> _TASK DETAILS_
Convert every line of the listing below into a JSON array of strings, one string per line, skipping blank lines.

> _INPUT_
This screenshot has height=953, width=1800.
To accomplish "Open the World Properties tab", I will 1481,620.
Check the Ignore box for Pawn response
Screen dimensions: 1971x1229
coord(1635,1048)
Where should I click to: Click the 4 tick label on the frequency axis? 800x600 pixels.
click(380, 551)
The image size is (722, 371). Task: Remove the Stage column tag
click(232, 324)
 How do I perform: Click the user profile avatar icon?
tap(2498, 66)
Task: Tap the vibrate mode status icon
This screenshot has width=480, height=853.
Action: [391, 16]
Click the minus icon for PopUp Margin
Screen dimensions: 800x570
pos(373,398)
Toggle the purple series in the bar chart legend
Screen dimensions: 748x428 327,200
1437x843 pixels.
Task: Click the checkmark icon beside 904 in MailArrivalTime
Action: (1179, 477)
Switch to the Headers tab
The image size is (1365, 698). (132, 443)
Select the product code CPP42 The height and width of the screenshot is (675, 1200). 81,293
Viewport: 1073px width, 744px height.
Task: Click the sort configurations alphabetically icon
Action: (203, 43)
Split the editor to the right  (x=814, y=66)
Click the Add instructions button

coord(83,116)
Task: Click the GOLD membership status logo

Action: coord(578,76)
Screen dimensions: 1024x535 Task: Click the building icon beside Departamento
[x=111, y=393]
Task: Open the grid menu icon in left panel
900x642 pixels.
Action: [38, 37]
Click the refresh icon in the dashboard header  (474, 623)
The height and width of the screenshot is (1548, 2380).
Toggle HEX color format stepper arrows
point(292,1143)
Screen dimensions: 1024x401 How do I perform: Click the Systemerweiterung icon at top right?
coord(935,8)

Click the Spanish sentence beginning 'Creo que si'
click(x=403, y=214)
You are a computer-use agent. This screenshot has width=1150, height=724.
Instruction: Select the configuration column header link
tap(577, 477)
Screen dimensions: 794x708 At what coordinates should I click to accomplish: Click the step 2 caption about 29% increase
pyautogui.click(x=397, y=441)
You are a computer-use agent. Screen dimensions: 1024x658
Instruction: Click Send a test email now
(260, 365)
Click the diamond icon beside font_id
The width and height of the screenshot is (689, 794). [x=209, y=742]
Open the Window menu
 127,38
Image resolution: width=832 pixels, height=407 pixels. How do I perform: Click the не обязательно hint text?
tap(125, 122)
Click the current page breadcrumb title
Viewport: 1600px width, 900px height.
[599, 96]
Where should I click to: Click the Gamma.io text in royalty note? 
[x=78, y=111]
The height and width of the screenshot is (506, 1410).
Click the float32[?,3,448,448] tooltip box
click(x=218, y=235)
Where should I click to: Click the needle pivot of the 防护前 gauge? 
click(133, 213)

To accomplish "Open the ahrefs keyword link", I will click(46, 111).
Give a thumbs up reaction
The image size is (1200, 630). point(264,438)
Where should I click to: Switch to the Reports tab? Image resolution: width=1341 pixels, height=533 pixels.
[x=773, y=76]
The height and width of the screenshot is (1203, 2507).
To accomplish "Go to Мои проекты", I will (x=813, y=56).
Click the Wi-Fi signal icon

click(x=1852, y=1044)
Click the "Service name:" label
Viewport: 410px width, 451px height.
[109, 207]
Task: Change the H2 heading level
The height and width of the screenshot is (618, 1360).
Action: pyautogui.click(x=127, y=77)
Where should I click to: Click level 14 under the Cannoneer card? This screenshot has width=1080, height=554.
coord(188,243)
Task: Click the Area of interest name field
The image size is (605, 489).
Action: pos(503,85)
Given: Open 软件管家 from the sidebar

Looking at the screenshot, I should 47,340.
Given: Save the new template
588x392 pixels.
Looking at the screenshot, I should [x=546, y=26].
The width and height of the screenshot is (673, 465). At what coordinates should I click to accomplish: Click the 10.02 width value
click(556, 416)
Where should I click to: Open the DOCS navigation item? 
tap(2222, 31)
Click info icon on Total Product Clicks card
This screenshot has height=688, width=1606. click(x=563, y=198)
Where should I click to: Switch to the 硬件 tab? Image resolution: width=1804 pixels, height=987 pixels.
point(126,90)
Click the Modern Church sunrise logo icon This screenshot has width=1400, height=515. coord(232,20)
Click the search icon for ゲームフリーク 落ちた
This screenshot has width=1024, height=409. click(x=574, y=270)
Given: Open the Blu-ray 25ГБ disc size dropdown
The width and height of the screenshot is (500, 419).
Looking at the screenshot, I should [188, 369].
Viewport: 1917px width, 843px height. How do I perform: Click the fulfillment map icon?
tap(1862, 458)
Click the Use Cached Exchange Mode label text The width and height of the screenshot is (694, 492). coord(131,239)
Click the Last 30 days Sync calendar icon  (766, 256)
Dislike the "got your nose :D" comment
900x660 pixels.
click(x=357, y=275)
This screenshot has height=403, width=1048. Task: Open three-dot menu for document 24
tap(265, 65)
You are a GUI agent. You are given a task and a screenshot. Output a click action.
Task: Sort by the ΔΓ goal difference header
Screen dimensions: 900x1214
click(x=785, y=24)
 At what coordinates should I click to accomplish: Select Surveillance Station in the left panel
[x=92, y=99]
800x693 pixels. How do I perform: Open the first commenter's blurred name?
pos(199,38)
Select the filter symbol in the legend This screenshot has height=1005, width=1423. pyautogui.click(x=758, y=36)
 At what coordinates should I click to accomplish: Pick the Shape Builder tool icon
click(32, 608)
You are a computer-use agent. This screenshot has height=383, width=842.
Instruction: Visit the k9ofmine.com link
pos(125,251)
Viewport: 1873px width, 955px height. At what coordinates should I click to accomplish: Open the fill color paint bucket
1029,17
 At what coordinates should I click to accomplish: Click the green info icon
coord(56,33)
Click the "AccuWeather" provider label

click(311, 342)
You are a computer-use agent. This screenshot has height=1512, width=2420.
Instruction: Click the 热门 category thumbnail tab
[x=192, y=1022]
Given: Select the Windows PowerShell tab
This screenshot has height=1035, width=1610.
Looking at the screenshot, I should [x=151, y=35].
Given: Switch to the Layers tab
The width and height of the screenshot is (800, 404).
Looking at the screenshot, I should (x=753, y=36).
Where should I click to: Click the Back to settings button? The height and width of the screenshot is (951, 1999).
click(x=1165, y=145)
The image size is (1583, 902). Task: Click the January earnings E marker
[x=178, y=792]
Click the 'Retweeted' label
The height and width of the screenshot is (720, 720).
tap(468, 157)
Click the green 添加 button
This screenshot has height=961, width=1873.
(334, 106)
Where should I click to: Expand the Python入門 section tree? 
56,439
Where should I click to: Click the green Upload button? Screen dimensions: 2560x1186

> _RESULT OF THE TASK_
[
  "This screenshot has height=953, width=1800.",
  "To accomplish \"Open the World Properties tab\", I will 1481,620.",
  "Check the Ignore box for Pawn response",
  "Screen dimensions: 1971x1229",
  "coord(1635,1048)",
  "Where should I click to: Click the 4 tick label on the frequency axis? 800x600 pixels.",
  "click(380, 551)",
  "The image size is (722, 371). Task: Remove the Stage column tag",
  "click(232, 324)",
  " How do I perform: Click the user profile avatar icon?",
  "tap(2498, 66)",
  "Task: Tap the vibrate mode status icon",
  "This screenshot has width=480, height=853.",
  "Action: [391, 16]",
  "Click the minus icon for PopUp Margin",
  "Screen dimensions: 800x570",
  "pos(373,398)",
  "Toggle the purple series in the bar chart legend",
  "Screen dimensions: 748x428 327,200",
  "1437x843 pixels.",
  "Task: Click the checkmark icon beside 904 in MailArrivalTime",
  "Action: (1179, 477)",
  "Switch to the Headers tab",
  "The image size is (1365, 698). (132, 443)",
  "Select the product code CPP42 The height and width of the screenshot is (675, 1200). 81,293",
  "Viewport: 1073px width, 744px height.",
  "Task: Click the sort configurations alphabetically icon",
  "Action: (203, 43)",
  "Split the editor to the right  (x=814, y=66)",
  "Click the Add instructions button",
  "coord(83,116)",
  "Task: Click the GOLD membership status logo",
  "Action: coord(578,76)",
  "Screen dimensions: 1024x535 Task: Click the building icon beside Departamento",
  "[x=111, y=393]",
  "Task: Open the grid menu icon in left panel",
  "900x642 pixels.",
  "Action: [38, 37]",
  "Click the refresh icon in the dashboard header  (474, 623)",
  "The height and width of the screenshot is (1548, 2380).",
  "Toggle HEX color format stepper arrows",
  "point(292,1143)",
  "Screen dimensions: 1024x401 How do I perform: Click the Systemerweiterung icon at top right?",
  "coord(935,8)",
  "Click the Spanish sentence beginning 'Creo que si'",
  "click(x=403, y=214)",
  "You are a computer-use agent. This screenshot has width=1150, height=724.",
  "Instruction: Select the configuration column header link",
  "tap(577, 477)",
  "Screen dimensions: 794x708 At what coordinates should I click to accomplish: Click the step 2 caption about 29% increase",
  "pyautogui.click(x=397, y=441)",
  "You are a computer-use agent. Screen dimensions: 1024x658",
  "Instruction: Click Send a test email now",
  "(260, 365)",
  "Click the diamond icon beside font_id",
  "The width and height of the screenshot is (689, 794). [x=209, y=742]",
  "Open the Window menu",
  " 127,38",
  "Image resolution: width=832 pixels, height=407 pixels. How do I perform: Click the не обязательно hint text?",
  "tap(125, 122)",
  "Click the current page breadcrumb title",
  "Viewport: 1600px width, 900px height.",
  "[599, 96]",
  "Where should I click to: Click the Gamma.io text in royalty note? ",
  "[x=78, y=111]",
  "The height and width of the screenshot is (506, 1410).",
  "Click the float32[?,3,448,448] tooltip box",
  "click(x=218, y=235)",
  "Where should I click to: Click the needle pivot of the 防护前 gauge? ",
  "click(133, 213)",
  "To accomplish \"Open the ahrefs keyword link\", I will click(46, 111).",
  "Give a thumbs up reaction",
  "The image size is (1200, 630). point(264,438)",
  "Where should I click to: Switch to the Reports tab? Image resolution: width=1341 pixels, height=533 pixels.",
  "[x=773, y=76]",
  "The height and width of the screenshot is (1203, 2507).",
  "To accomplish \"Go to Мои проекты\", I will (x=813, y=56).",
  "Click the Wi-Fi signal icon",
  "click(x=1852, y=1044)",
  "Click the \"Service name:\" label",
  "Viewport: 410px width, 451px height.",
  "[109, 207]",
  "Task: Change the H2 heading level",
  "The height and width of the screenshot is (618, 1360).",
  "Action: pyautogui.click(x=127, y=77)",
  "Where should I click to: Click level 14 under the Cannoneer card? This screenshot has width=1080, height=554.",
  "coord(188,243)",
  "Task: Click the Area of interest name field",
  "The image size is (605, 489).",
  "Action: pos(503,85)",
  "Given: Open 软件管家 from the sidebar",
  "Looking at the screenshot, I should 47,340.",
  "Given: Save the new template",
  "588x392 pixels.",
  "Looking at the screenshot, I should [x=546, y=26].",
  "The width and height of the screenshot is (673, 465). At what coordinates should I click to accomplish: Click the 10.02 width value",
  "click(556, 416)",
  "Where should I click to: Open the DOCS navigation item? ",
  "tap(2222, 31)",
  "Click info icon on Total Product Clicks card",
  "This screenshot has height=688, width=1606. click(x=563, y=198)",
  "Where should I click to: Switch to the 硬件 tab? Image resolution: width=1804 pixels, height=987 pixels.",
  "point(126,90)",
  "Click the Modern Church sunrise logo icon This screenshot has width=1400, height=515. coord(232,20)",
  "Click the search icon for ゲームフリーク 落ちた",
  "This screenshot has width=1024, height=409. click(x=574, y=270)",
  "Given: Open the Blu-ray 25ГБ disc size dropdown",
  "The width and height of the screenshot is (500, 419).",
  "Looking at the screenshot, I should [188, 369].",
  "Viewport: 1917px width, 843px height. How do I perform: Click the fulfillment map icon?",
  "tap(1862, 458)",
  "Click the Use Cached Exchange Mode label text The width and height of the screenshot is (694, 492). coord(131,239)",
  "Click the Last 30 days Sync calendar icon  (766, 256)",
  "Dislike the \"got your nose :D\" comment",
  "900x660 pixels.",
  "click(x=357, y=275)",
  "This screenshot has height=403, width=1048. Task: Open three-dot menu for document 24",
  "tap(265, 65)",
  "You are a GUI agent. You are given a task and a screenshot. Output a click action.",
  "Task: Sort by the ΔΓ goal difference header",
  "Screen dimensions: 900x1214",
  "click(x=785, y=24)",
  " At what coordinates should I click to accomplish: Select Surveillance Station in the left panel",
  "[x=92, y=99]",
  "800x693 pixels. How do I perform: Open the first commenter's blurred name?",
  "pos(199,38)",
  "Select the filter symbol in the legend This screenshot has height=1005, width=1423. pyautogui.click(x=758, y=36)",
  " At what coordinates should I click to accomplish: Pick the Shape Builder tool icon",
  "click(32, 608)",
  "You are a computer-use agent. This screenshot has height=383, width=842.",
  "Instruction: Visit the k9ofmine.com link",
  "pos(125,251)",
  "Viewport: 1873px width, 955px height. At what coordinates should I click to accomplish: Open the fill color paint bucket",
  "1029,17",
  " At what coordinates should I click to accomplish: Click the green info icon",
  "coord(56,33)",
  "Click the \"AccuWeather\" provider label",
  "click(311, 342)",
  "You are a computer-use agent. This screenshot has height=1512, width=2420.",
  "Instruction: Click the 热门 category thumbnail tab",
  "[x=192, y=1022]",
  "Given: Select the Windows PowerShell tab",
  "This screenshot has height=1035, width=1610.",
  "Looking at the screenshot, I should [x=151, y=35].",
  "Given: Switch to the Layers tab",
  "The width and height of the screenshot is (800, 404).",
  "Looking at the screenshot, I should (x=753, y=36).",
  "Where should I click to: Click the Back to settings button? The height and width of the screenshot is (951, 1999).",
  "click(x=1165, y=145)",
  "The image size is (1583, 902). Task: Click the January earnings E marker",
  "[x=178, y=792]",
  "Click the 'Retweeted' label",
  "The height and width of the screenshot is (720, 720).",
  "tap(468, 157)",
  "Click the green 添加 button",
  "This screenshot has height=961, width=1873.",
  "(334, 106)",
  "Where should I click to: Expand the Python入門 section tree? ",
  "56,439",
  "Where should I click to: Click the green Upload button? Screen dimensions: 2560x1186"
]